Hopefully, a lot of the smartest students will go into AI safety, will go into figuring out ways to make it safe and to deal with all of the various threats, both the long-term threat that I just talked about, the existential threat of it taking over, and short-term threats like it facilitating cybercrime. Last year, for example, the increase in the number of phishing attacks was 1,200%, and that's because these large language models can make phishing attacks very convincing. It's going to be very bad if they make lethal autonomous weapons, which they're already trying to do, and they'll succeed in a few years' time. There's going to be very nasty things happen with those. And all the regulations at present by governments don't regulate those. The European regulations, for example, have a clause in them that explicitly says none of these regulations apply to military uses of AI. So we're going to see very nasty military uses of AI, and I don't think there's much stopping that. Maybe after they've done horrible things, we'll get something like the Geneva Conventions for chemical weapons, which basically worked.
There's also fake videos destroying democracy, targeted fake videos. Initially, I thought we could maybe mark fake videos as fake, insist you had to be marked as fake. Governments do that with currency. You're allowed to print things that say they're a dollar bill as long as they say they're fake. So in Monopoly, you have Monopoly money, but it's clearly fake, that's fine. But if you start printing dollar bills and you pretend they're real, that's a very serious crime. And it's a crime even to pass them, even if you didn't make them. If you know they're fake, it's a crime to pass them to anybody else. So maybe governments could have done that with fake video, but it's very technically difficult. And it's probably easier to have some way of marking real videos as real rather than fake videos as fake. So for example, if you have a political advertisement, you could have a QR code in it that takes you to a website, and if that website is the website of the campaign and it has the identical video, all of which could be checked by your browser, then you know it's real, and if it doesn't, you know it's not real. So you can do things like that, and people are working on that now.
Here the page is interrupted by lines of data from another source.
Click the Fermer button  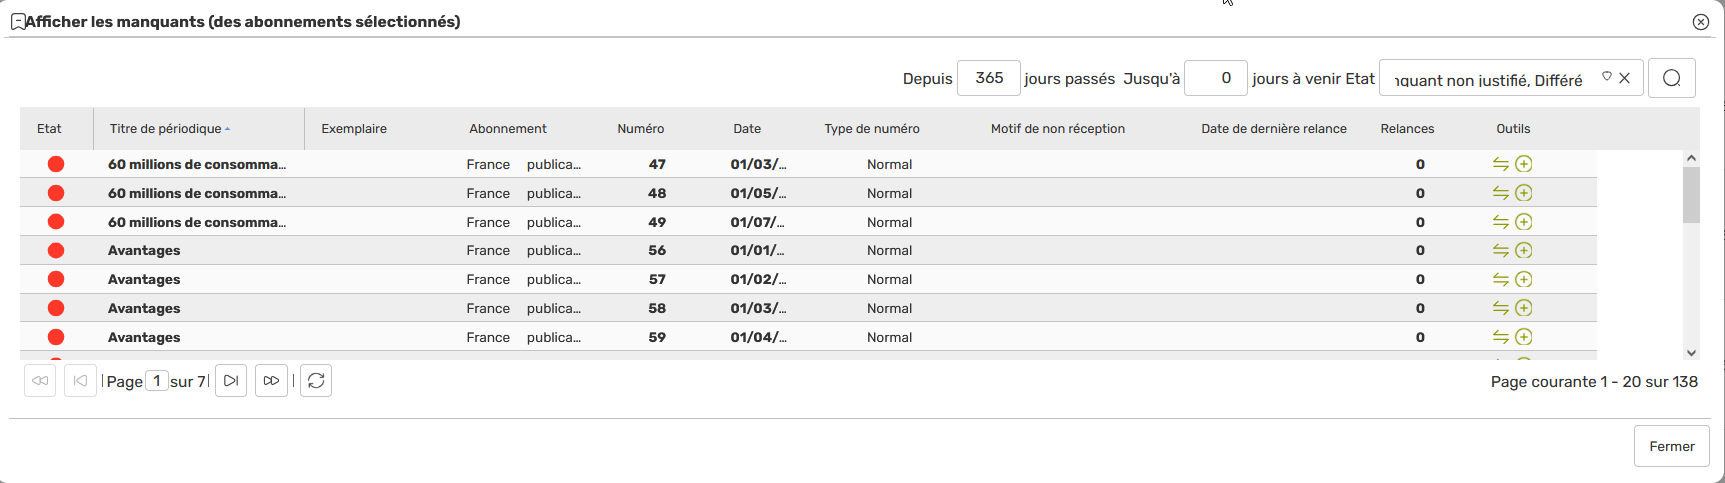1672,446
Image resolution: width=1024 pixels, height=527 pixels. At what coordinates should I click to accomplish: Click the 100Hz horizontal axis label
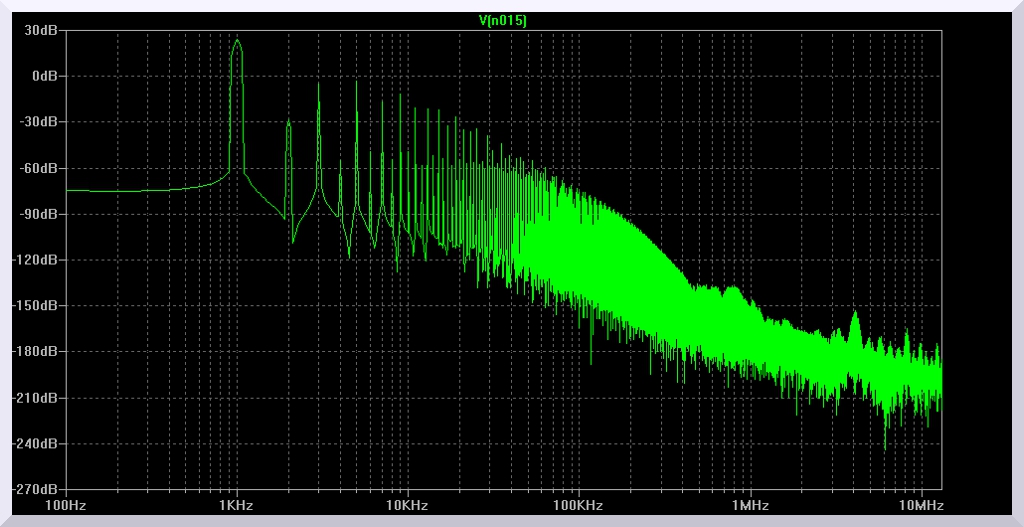click(66, 506)
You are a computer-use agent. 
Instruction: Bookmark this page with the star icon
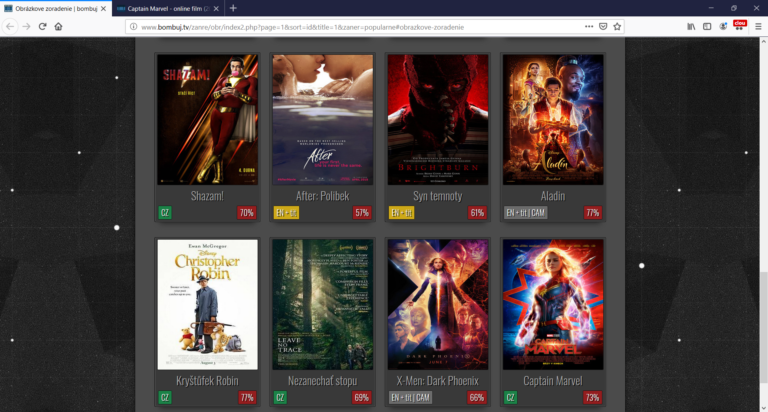617,26
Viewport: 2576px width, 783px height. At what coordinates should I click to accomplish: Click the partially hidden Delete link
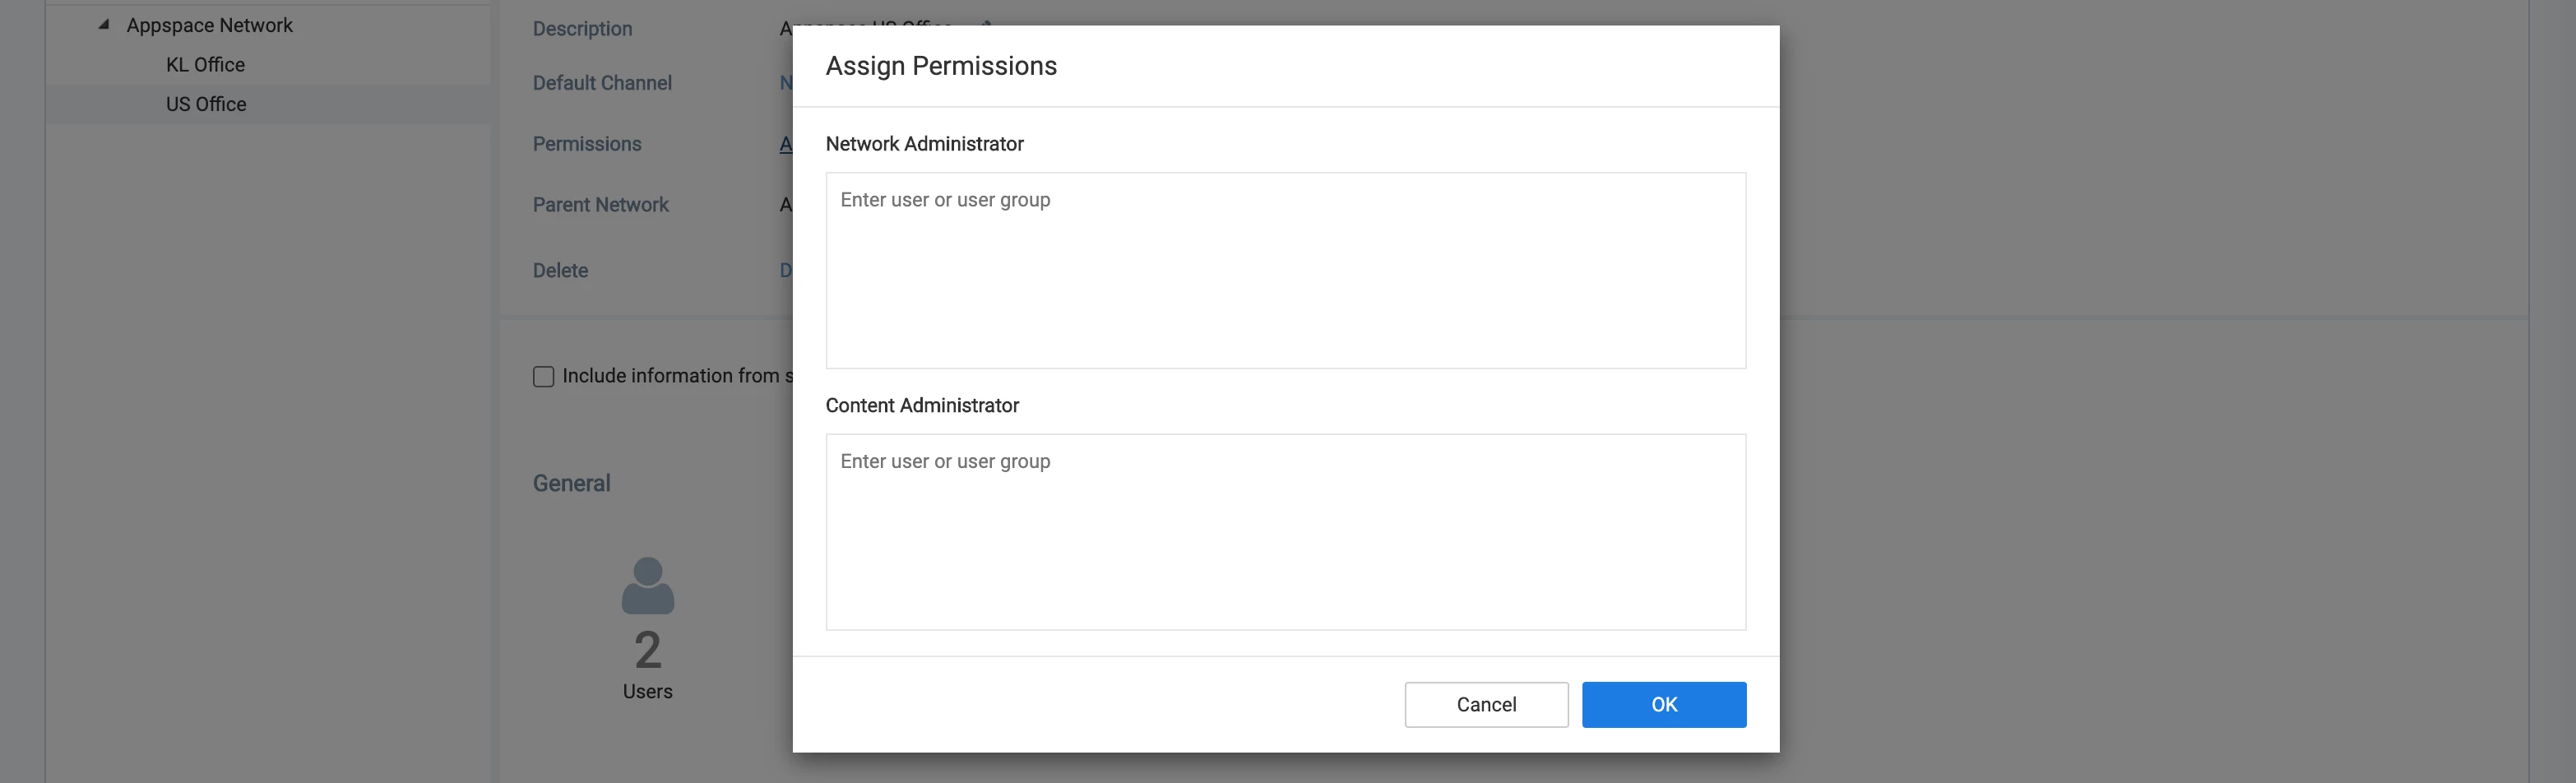click(x=785, y=271)
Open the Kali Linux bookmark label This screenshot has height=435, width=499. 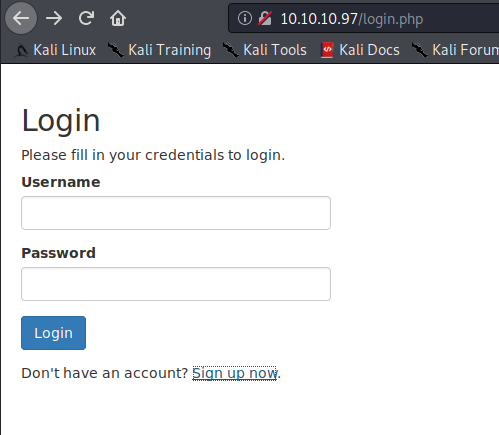click(x=64, y=50)
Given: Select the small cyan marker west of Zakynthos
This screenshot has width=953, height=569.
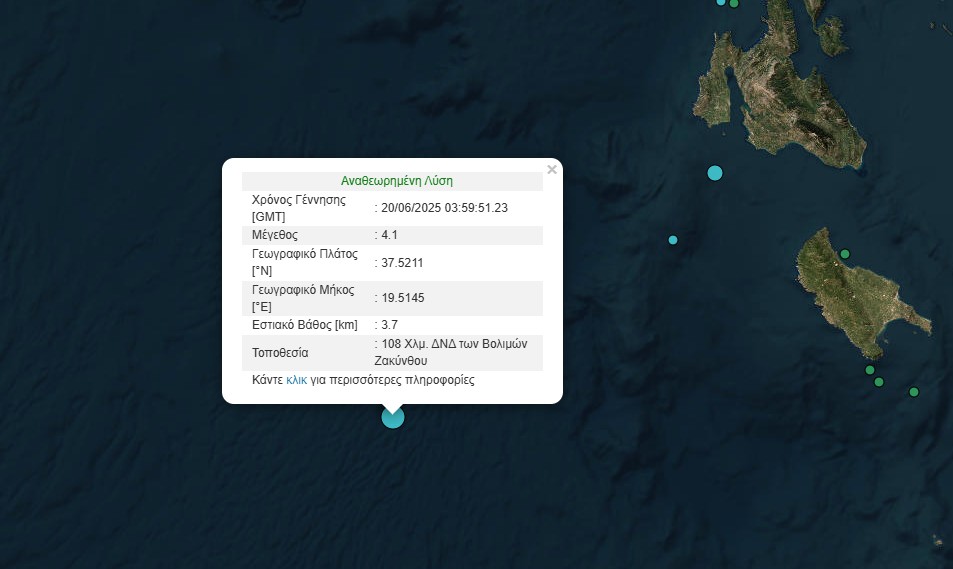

The advice I give to young people is, first, work on AI safety. But that's not the only thing you should work on. My experience has been that the way you do the best research is by pursuing something you're really, very interested in. Curiosity is what drives really good research. In particular, you should look for something where everybody else seems to have one approach and you think there's something wrong with it. You just have a gut feeling that there's something wrong with the way they're doing things, and you need to explore that. Often it turns out your gut feeling was wrong, but sometimes your gut feeling is sensible: people are doing things wrong, and if you explore it long enough, you figure out what it is they're doing wrong and you figure out how to do it right. That's where a lot of the very best research comes from. So if you can do that, you might do some very good research.